-------- EXCERPTED PASSAGE

The engine layer mirrors the Python design:

  • registry — a STATIC registry (buildDefaultRegistry()) replacing Python's entry-point discovery.
  • resolver — builds an ExecutionPlan, auto-prepends load, validates consumes/produces wiring.
  • router — applies a stage's Decision (skip / insert / abort) to the remaining plan.
  • runner — async stage execution with per-stage error handling + skipIf gating.
  • reporter — assembles the PipeResult (status, stages, artifacts, errors, reasoning, timing).

A column-context pipeline carries semantic metadata across stages: GoldenCheck builds ColumnContexts (name-regex classification + IQR cardinality banding + identifier inference), GoldenFlow enriches them (date transforms confirm date type), and GoldenMatch consumes them to build a targeted dedupe config (buildConfigFromContexts) instead of re-profiling.

Decisions (adaptive routing)

severityGate, piiRouter, and rowCountGate are ported. They are not wired into the default chain — add them to a custom runner / stage that returns their Decision.

TS sibling skew: GoldenCheck-JS Finding.severity is a numeric enum (INFO/WARNING/ERROR) with no "critical" level, and there is no "pii_detection" check. So severityGate and piiRouter are effectively no-ops against current GoldenCheck-JS output — they exist for structural parity and so custom stages emitting those findings still route.

Deferred (not in this v1 port)

  • identity_resolve stage — GoldenMatch-JS Identity Graph wiring through the pipeline. The edge-safe InMemoryIdentityStore exists in goldenmatch, but the pipeline-driven resolveClusters population is not yet exposed.
  • infer_schema stage — InferMap-based schema inference is not ported.
  • Textual TUI — the Python Textual TUI is not ported. (The MCP, A2A, and REST servers are ported — see above.)

----------------
-------- DATA EXTRACT

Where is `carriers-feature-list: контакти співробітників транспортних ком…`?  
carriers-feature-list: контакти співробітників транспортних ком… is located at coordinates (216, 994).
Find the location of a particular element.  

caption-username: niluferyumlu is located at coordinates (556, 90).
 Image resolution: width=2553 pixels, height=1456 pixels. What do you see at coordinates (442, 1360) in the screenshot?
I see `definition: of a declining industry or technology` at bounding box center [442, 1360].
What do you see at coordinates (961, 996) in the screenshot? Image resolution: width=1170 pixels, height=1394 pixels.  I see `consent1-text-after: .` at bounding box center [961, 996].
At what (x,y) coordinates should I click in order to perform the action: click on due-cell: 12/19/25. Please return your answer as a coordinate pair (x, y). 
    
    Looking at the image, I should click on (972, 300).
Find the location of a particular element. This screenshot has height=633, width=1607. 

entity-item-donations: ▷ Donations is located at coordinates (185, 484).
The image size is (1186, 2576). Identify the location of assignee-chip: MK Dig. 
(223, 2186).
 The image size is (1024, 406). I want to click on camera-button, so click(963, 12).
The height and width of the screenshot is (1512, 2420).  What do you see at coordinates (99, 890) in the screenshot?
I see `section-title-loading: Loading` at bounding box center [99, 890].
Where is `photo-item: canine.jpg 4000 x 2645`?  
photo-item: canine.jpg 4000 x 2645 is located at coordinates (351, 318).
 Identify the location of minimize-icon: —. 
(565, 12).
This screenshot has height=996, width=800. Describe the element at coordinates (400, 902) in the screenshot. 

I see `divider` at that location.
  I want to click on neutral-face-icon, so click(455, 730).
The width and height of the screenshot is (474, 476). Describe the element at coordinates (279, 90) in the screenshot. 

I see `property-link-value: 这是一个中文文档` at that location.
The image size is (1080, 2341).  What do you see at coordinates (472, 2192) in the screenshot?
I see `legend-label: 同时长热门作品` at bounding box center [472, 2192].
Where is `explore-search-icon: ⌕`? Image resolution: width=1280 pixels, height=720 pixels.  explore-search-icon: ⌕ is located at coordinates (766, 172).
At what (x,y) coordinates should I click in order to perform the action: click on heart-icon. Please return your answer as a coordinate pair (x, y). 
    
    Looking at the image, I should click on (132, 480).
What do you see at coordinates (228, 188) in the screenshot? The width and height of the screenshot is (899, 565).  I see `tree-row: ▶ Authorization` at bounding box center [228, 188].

----------------

§ **BRIEF**:
Write the next part of the pipeline port notes, starting after their final sentence. The saved entries are separate data with no connection to the pipeline port notes.

§ **ANSWER SECTION**:
Sibling version-skew artifacts

The TS siblings are version-skewed from the Python ones, so some artifacts the Python pipeline surfaces are shaped differently or absent here:

  • golden artifact maps to GoldenMatch-JS DedupeResult.goldenRecords (the Python sibling exposes .golden).
  • scored_pairs is GoldenMatch-JS result.scoredPairs (camelCase).
  • matchkey_used is derived from the built config's first matchkey — the JS DedupeResult does not carry the resolved matchkey list back (the Python result does after auto-config).
  • The Python goldencheck.scan adapter calls scan_file(path), so the in-memory run_df path fails that stage. GoldenCheck-JS's scanData operates on rows, so the TS adapter's scan succeeds in both the in-memory (runDf) and file (run) paths.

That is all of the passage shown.